Cubans got word about the solar eclipse Monday by way of state-run television, although the local newspaper made no mention of the event.

Local 10 News reporter Hatzel Vela was in Havana as he and others witnessed a partial solar eclipse.

An hour before the event, some were trying to figure out if their homemade devices would work.

Some women used a shoe box solution they found on the internet.

“It’s a phenomenon,” Nestor Marti said in Spanish at Plaza De San Francisco.

Indeed, it’s been a phenomenon that’s been part of all cultures in the world and has created wonder everywhere it happens. 

Plaza Vieja turned into a planetarium for the solar eclipse.

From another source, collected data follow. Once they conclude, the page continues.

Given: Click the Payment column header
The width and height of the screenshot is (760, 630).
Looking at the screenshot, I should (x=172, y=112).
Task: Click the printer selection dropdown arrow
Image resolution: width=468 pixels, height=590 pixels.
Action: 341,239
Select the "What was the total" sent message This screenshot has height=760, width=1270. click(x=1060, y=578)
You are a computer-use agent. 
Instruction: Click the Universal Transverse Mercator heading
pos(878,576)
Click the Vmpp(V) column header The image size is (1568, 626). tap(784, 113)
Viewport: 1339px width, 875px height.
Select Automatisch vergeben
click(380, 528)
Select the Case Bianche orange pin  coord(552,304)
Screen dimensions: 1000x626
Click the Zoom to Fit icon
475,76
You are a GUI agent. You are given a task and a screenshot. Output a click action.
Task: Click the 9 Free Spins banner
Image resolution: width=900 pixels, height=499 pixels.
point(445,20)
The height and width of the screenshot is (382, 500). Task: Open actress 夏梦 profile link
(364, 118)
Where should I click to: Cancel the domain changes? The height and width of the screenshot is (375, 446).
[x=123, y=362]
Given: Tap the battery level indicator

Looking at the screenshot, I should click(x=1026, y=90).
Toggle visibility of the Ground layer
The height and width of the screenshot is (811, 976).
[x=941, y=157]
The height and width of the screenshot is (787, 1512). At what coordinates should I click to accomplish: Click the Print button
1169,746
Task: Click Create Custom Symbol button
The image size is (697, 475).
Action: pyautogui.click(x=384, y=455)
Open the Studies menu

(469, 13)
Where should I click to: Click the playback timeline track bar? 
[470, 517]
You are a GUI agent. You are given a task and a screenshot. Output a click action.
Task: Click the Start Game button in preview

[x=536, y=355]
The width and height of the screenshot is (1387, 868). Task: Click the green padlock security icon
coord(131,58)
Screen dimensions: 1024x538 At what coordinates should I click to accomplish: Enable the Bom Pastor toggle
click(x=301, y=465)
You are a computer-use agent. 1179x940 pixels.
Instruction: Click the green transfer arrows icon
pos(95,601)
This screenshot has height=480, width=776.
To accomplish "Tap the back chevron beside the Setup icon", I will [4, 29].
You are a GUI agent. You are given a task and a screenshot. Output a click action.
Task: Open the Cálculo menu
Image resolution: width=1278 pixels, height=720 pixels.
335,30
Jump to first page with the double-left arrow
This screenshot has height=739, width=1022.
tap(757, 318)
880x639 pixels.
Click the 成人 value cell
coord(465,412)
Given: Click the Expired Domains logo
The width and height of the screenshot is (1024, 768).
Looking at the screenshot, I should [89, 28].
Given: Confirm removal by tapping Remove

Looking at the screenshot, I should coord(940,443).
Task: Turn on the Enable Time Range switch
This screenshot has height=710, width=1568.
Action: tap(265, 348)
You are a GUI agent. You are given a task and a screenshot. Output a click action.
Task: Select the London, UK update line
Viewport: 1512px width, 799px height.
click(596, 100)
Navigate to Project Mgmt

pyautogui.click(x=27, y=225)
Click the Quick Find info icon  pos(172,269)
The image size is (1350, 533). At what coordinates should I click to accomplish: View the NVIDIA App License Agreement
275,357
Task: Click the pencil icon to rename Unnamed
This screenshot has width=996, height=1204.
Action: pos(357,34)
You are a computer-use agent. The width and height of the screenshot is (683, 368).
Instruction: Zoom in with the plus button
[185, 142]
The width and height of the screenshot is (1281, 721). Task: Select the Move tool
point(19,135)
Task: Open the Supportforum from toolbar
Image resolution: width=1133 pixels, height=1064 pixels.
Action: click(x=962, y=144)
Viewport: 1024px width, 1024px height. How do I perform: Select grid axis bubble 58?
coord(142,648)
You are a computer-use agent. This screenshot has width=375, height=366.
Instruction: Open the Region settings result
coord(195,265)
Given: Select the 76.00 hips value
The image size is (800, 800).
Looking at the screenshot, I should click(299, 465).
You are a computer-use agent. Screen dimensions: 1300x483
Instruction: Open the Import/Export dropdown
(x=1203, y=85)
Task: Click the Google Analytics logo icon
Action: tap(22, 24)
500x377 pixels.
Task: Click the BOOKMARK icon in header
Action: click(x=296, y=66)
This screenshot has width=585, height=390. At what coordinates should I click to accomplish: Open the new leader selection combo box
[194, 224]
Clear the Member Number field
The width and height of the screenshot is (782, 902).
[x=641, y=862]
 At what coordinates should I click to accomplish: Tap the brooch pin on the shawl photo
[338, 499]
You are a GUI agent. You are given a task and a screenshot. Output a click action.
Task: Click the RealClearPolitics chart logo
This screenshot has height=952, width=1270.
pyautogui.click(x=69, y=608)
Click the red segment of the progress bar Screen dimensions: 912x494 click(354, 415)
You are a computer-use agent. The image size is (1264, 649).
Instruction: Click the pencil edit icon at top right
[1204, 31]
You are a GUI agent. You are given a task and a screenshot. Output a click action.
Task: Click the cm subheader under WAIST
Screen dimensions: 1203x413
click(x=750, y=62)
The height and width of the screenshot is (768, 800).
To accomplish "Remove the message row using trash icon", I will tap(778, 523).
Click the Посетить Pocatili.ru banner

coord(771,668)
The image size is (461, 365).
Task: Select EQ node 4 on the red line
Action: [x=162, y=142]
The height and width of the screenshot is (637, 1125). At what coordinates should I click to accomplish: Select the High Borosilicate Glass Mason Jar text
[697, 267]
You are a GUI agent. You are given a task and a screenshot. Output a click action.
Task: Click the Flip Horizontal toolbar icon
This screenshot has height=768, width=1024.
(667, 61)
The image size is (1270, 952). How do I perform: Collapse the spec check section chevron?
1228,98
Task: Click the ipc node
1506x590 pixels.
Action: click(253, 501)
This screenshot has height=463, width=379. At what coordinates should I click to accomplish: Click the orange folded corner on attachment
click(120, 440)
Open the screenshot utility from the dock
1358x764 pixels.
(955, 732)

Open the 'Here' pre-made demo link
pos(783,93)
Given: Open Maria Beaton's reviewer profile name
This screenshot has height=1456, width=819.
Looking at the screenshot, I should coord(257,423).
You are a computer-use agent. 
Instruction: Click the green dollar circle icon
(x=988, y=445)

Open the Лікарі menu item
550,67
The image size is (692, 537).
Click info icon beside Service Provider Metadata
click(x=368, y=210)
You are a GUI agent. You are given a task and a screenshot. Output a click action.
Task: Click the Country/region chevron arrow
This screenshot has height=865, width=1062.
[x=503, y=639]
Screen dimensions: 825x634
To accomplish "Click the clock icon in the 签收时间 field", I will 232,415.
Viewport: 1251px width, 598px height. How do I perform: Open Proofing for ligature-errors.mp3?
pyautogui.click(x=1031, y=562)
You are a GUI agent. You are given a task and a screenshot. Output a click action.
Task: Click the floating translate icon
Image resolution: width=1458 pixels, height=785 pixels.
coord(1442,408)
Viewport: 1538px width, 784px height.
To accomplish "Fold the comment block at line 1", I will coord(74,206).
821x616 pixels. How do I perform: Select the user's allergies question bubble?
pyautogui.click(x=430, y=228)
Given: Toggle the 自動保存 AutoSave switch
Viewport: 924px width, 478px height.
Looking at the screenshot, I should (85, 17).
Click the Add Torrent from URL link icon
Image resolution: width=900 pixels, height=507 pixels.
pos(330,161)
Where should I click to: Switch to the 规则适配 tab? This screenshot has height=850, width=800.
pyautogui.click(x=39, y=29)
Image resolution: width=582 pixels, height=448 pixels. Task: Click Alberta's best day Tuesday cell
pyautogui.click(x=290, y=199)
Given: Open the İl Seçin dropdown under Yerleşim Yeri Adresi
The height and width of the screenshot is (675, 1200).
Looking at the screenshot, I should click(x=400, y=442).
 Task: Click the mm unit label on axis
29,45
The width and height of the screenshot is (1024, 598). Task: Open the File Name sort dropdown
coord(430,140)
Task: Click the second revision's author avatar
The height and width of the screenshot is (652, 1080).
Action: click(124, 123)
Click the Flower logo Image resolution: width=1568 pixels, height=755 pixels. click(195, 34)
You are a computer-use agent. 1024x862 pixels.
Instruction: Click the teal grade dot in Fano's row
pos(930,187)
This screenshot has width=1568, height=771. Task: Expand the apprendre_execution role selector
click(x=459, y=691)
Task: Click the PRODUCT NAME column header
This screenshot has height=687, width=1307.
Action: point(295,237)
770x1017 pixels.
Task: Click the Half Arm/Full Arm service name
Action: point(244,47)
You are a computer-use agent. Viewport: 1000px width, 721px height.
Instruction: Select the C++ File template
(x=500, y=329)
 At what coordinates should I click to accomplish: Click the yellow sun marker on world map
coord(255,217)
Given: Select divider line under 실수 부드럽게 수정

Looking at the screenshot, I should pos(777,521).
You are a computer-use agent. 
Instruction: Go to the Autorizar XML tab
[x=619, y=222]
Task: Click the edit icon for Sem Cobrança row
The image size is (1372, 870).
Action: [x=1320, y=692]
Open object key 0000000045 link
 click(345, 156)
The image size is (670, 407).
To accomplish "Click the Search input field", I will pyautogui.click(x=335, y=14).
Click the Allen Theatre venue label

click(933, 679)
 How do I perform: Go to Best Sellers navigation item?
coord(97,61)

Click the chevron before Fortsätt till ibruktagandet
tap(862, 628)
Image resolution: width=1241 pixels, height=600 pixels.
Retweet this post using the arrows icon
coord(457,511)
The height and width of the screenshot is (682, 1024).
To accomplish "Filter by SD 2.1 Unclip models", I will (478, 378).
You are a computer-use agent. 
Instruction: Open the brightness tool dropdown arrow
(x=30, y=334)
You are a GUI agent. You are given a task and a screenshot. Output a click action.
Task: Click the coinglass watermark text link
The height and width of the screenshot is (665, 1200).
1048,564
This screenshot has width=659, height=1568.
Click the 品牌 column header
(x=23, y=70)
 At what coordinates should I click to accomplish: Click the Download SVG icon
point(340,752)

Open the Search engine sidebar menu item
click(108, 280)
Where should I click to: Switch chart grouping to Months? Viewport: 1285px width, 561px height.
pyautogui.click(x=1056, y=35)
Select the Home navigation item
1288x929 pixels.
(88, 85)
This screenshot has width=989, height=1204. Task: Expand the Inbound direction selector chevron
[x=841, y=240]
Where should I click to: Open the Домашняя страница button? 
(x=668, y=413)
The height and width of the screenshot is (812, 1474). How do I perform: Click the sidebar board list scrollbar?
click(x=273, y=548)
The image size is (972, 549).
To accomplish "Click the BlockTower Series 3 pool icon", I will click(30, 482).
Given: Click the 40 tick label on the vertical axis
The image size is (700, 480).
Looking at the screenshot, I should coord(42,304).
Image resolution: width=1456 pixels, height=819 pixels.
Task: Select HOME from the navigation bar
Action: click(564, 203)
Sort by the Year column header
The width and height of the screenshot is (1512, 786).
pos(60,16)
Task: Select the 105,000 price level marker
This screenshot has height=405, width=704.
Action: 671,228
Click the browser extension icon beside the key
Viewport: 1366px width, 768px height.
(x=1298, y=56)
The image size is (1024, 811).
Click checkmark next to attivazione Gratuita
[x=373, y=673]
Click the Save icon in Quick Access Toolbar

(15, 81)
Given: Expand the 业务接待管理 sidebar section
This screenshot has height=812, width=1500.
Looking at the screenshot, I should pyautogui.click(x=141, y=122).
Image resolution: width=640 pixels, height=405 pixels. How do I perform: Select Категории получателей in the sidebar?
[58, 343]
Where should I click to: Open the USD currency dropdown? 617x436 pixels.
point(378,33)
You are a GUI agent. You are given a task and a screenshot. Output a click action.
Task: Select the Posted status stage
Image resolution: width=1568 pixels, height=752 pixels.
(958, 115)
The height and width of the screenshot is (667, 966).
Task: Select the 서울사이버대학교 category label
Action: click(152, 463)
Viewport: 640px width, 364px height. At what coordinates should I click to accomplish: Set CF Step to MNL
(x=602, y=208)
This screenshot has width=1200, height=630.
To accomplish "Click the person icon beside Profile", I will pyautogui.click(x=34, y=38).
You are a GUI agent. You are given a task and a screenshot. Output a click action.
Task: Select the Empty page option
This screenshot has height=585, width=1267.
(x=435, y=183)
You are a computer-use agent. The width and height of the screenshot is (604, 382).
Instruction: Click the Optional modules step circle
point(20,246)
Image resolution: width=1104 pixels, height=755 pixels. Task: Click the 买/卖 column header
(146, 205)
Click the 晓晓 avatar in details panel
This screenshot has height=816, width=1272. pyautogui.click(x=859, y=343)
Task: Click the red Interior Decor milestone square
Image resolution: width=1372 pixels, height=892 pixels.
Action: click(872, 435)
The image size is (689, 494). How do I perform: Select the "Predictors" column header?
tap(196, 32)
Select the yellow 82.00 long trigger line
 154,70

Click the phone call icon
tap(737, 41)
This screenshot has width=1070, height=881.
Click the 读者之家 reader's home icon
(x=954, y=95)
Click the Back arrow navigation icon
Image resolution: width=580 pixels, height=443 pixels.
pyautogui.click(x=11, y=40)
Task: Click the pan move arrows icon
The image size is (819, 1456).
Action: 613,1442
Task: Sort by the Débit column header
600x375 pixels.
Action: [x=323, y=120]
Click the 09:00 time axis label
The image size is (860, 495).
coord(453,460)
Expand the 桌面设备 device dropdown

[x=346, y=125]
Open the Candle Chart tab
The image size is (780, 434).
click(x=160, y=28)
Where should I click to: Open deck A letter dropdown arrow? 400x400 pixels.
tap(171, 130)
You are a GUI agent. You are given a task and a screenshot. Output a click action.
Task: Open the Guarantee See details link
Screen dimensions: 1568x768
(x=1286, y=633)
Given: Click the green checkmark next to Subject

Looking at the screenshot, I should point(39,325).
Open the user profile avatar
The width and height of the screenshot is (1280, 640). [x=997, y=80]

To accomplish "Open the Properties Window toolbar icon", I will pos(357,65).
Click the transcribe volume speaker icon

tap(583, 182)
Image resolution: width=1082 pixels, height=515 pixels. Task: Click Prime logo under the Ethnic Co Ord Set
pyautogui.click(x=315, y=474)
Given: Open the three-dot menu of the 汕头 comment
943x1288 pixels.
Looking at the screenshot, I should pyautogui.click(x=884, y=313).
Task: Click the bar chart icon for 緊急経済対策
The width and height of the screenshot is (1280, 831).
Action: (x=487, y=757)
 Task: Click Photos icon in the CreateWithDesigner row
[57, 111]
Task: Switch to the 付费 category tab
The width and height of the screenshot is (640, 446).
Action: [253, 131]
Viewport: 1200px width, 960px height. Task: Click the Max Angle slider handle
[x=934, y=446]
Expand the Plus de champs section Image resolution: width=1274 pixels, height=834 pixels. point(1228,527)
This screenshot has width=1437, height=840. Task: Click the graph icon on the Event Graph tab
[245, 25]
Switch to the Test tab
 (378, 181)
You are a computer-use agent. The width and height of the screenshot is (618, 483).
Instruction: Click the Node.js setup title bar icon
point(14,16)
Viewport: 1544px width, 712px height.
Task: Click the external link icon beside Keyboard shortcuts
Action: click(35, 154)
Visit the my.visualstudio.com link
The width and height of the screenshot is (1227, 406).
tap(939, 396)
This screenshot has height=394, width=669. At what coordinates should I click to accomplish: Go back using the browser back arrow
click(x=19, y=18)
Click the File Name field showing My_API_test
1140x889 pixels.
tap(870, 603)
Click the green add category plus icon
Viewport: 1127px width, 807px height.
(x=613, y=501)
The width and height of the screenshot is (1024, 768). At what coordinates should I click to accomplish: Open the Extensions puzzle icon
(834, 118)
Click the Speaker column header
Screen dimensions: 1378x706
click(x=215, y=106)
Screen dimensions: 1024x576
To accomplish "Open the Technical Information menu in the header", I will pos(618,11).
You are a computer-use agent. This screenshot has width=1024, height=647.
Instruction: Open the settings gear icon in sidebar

The city’s planetarium brought out telescopes so people could see what was happening.

Solar eclipse glasses were hard to find in Cuba, so in the spirit of sharing, people passed them around and enjoyed the magic of nature.

“On the average, you get a total eclipse in the same spot every 360 years,” Havana Planetarium Specialist Francisco Gonzalez said. 

Prime time for the eclipse in Havana was about 2:50 p.m., when people could see at least 65 percent of the sun covered.

In a place where the sun is consistently intense, at best the eclipse made the environment feel cloudy and gave people some relief from the heat.

Cuba last saw a total eclipse in 1878. The next one on the island is expected in 2132.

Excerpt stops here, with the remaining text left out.